LONDON (CNNMoney) -- BMW is sticking with plans to open a new factory in Mexico in 2019 despite warnings from president-elect Donald Trump that he will slap a border tax on cars imported from the country.
The German automaker's head of sales and marketing, Ian Robertson, told the BBC that the company is "absolutely" committed to the factory. BMW confirmed the executive's comments to CNNMoney.
Trump has publicly threatened automakers with a tariff on Mexican-made cars that are sold in the U.S. In recent weeks, he has specifically called out Ford, GM and Toyota.
Last week, Ford scrapped plans to build a new $1.6 billion Mexican plant.
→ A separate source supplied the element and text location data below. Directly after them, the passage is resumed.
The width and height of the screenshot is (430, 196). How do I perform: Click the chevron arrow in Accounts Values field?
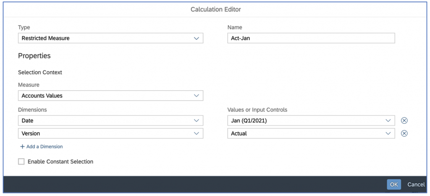(197, 96)
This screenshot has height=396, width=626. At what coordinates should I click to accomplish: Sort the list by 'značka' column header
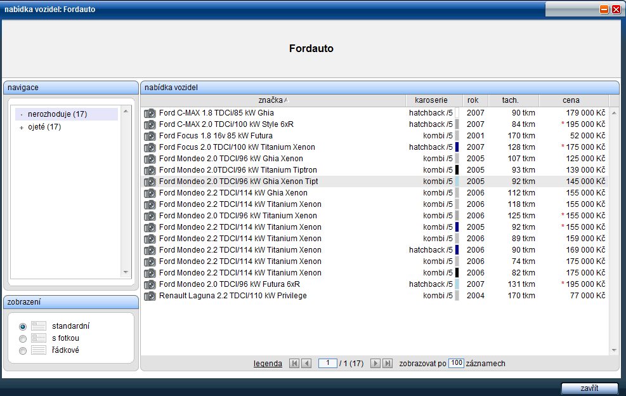(273, 100)
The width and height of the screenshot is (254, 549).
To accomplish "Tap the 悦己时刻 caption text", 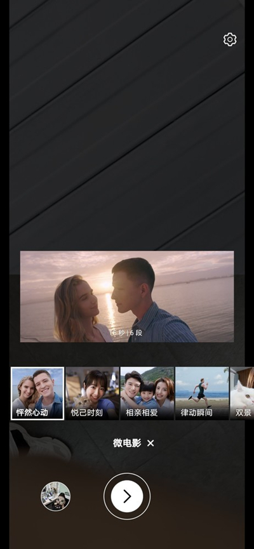I will click(87, 413).
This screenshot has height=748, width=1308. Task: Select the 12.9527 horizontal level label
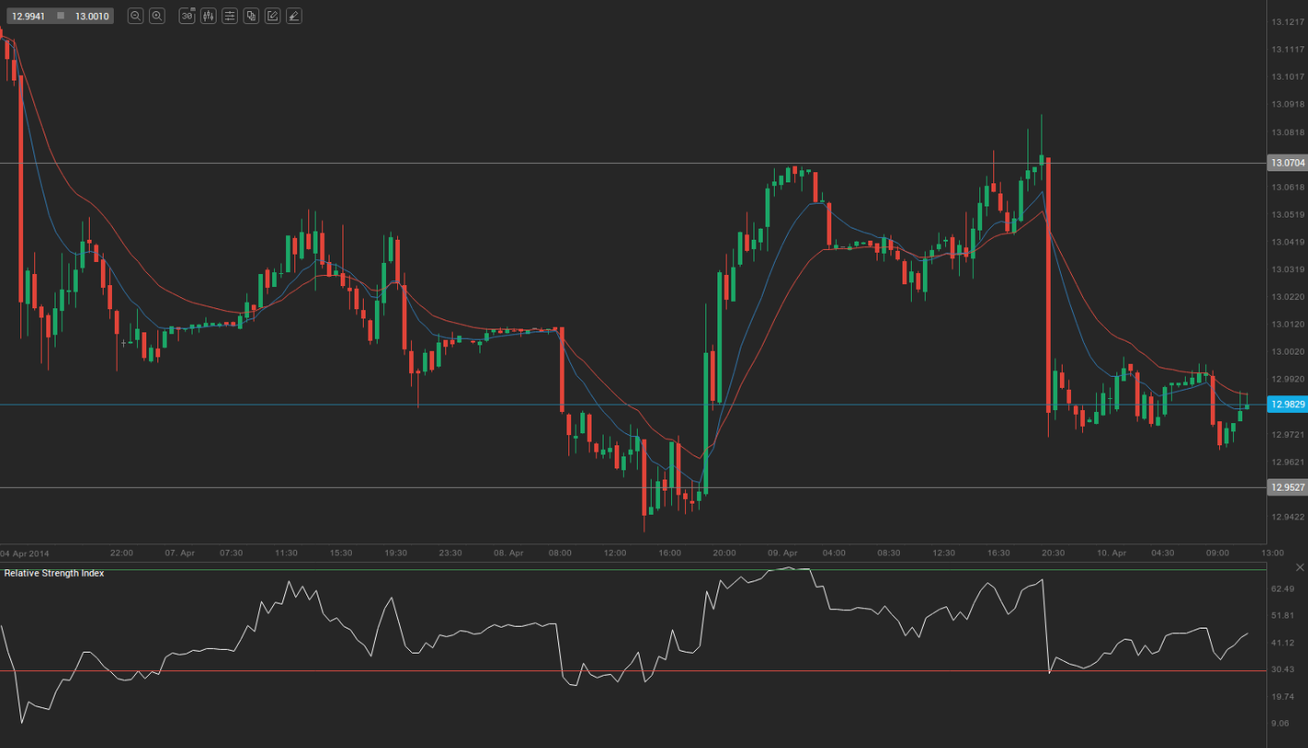point(1287,487)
CEO Mark Fields said the decision was made "independently" and it had not made a special deal with Trump.
Trump responded with a "thank you" tweet to Ford. "This is just the beginning - much more to follow," he said.
BMW has already started work on the new factory in San Luis Potosi, Mexico. The facility will open in 2019 and produce the BMW 3 Series Sedan.
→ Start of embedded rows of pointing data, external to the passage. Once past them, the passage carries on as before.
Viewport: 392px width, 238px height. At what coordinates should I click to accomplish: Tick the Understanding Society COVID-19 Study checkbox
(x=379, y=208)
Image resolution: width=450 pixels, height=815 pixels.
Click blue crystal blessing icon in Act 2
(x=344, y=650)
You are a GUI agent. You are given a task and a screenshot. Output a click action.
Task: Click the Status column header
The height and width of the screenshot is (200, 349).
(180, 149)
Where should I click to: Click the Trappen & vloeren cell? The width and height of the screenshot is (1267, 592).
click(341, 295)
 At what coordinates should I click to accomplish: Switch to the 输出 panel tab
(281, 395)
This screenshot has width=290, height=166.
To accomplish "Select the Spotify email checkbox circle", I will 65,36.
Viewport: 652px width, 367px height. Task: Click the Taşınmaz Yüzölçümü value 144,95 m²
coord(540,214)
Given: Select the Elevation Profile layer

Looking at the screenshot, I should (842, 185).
BMW says the factory will create at least 1,500 new jobs.
"The cars which will be produced in Mexico are for the global market, not only North America," the company said.
The German automaker has more than 30 factories in 14 countries around the world.
Its largest plant is in South Carolina, where it currently employs 8,800 people and is investing $1 billion to increase production capacity. About 70% of cars made there are exported globally.